I was intrigued by the remark about him being a crook and she saw the question on my lips.

‘Yes. He’s a big drug dealer. Can’t stand druggies but doesn’t mind fuelling them.’

‘How do you know he is?’

‘Phone calls all hours, creepy people banging on the door. And then I spotted a stack of coke in his car.’

She was exhausted by all of the emotion so I left her quiet and headed towards the cop shop.

‘Where is Victor Marshall?’ I demanded from the young cop. I showed him my White House staffer’s pass and he almost jumped to attention, calling me ‘Ma’am’.

‘Cut the crap. Get me Marshall now – right now.’

Victor came to the counter all silly smiles. ‘What’s up, Suzie?’

But I wasn’t in a smiling mood. I was in a rare rage at that point and would have hit him if he’d stepped too close. ‘Don’t call me Suzie. Come outside.’ Outside, I went on, ‘You’re fucking lucky she won’t press charges. Stay away or I’ll get some high-powered people to fix your wagon.’

‘Oh, oh, I’m so scared of big White House staffer.’ He turned away, walked back into the police station and lifted his middle finger at me.

I watched the arrogant walk and thoughts pounded in my head like ‘Mate, you have no idea what I’ll bring down on your head, you arsehole.’

*

Victor went back again and bashed her. She reported him to the police and told them the whole story. They found masses of drugs in his unit. He was arrested and charged. When I told Martin about Victor, he remembered him from 1968 but hadn’t been aware of his police career.

We sat together in the court when Victor was sentenced to a long stretch.

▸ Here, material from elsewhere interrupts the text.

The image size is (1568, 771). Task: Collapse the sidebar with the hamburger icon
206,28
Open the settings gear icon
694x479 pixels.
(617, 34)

He was about to be propelled out to the cells by the guards when he looked up to where we sat and saw us three. It must have dawned on him that Martin and I worked together. He probably knew what Martin’s secret role was. Probably made enquiries, unbeknown to Martin.

‘Fucking dogs,’ he yelled when they carted him away. ‘I’ll kill you’ were the words on his lips as the cell door was slammed shut.

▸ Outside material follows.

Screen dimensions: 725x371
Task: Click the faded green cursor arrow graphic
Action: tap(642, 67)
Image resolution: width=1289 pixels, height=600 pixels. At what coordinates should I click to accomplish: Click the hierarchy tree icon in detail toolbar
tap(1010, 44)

A man in a crumpled suit sitting in front of us turned round and studied our faces. I instantly felt the danger and the revolving gut. I scratched the top of my itching head and knew by the features of the man that he was a close relative. He turned out to be Mark Marshall, Victor’s younger brother. A person of interest; a man with a mission.

Joan’s breast cancer began that year during the terrible time.